# Deep Learning to Control my Robotic Arm

- 7 minsThis is the third installment in the chronicle of my attempt to build a robotic arm to make me tea. For the mechanical build, see here, and for the electrical and software groundwork for this post, see here.

This thing is borderline impossible to control with an Xbox controller. Not only are there too many joints, there is no notion of correcting for the forces of gravity. As such, my first plan of attack is to see if I can build some controls that make it easier to control the arm by hand – in specific, when I release the controls on my XBox controller, I would like the robot to stop moving as opposed to come crashing down. From here, the hope is that I can then do point-to-point movement and “program” it to do tasks by running through a set of predefined states. This roadmap is designed to be sample efficient. Unlike Google, I do not have an army of these arms at my disposal. This means that the more “traditional” deep reinforcement learning approaches (model-free control) are out of the question, as they are just too sample inefficient. It’s going to take a while then to get this point, but this is what I have so far.

In this post, I review the data collection and processing, discuss the forward dynamics model training, and finally, address the use of the model predictive control algorithm I employed and some initial results when applied on only 1 dimension. This post is almost entirely derived from “Model-based Reinforcement Learning with Neural Network Dynamics”, and in paper form. I highly recommend both.

### Data pre-processing:

As mentioned before, I log all data that is sent (motor commands) and received (accelerometer and gyro readings). To collect some data, I ran the robot with random-ish movements (generated by me and an XBox controller) for roughly 10 min.

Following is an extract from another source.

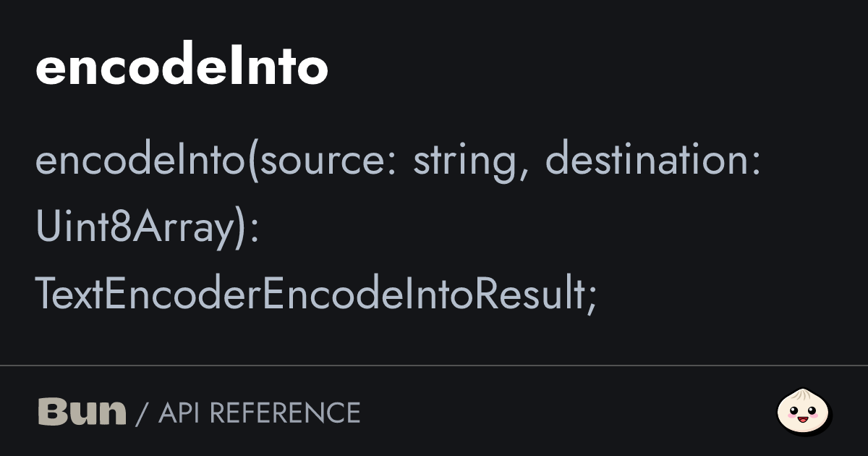Click the Bun mascot dumpling icon
Screen dimensions: 868x456
coord(804,413)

These are saved to ndjson files on disk. Importantly, data are received at specific instances of time, and are at different frequencies and not aligned. I resample the data to correct for this at some fixed rate. For this first test, I am resampling at 100 Hertz using the wonderful np.interp.

### Forward Modeling:

My forward dynamics model takes the current sensor readings (the state, in reinforcement learning speak), and the control commands (the actions), and predicts the next sensor 1/100th of a second later. To complicate things, these commands do not happen instantly. This is partially attributable to the software side of things, and partially to the mechanical system itself – a motor cannot simply go from off to full power instantaneously. As such, this model must take into account this hidden information when making predictions. Technically speaking, the system I am modeling is a POMDP.

The model I chose to work with first is a LSTM, as it’s capable of modeling these hidden states naturally.

I used a 64 unit hidden state model, with a linear layer transforming the output into the predicted actions. As done in Nagabandi et. al., instead of predicting the next state, the model predicts the difference from the current state to the next state. Additionally, to make the predictions of a sane scale (motors don’t move all that much in 1/100th of a step), I normalized the differences to unit mean and variance by estimating the mean and variance of the deltas over the training data.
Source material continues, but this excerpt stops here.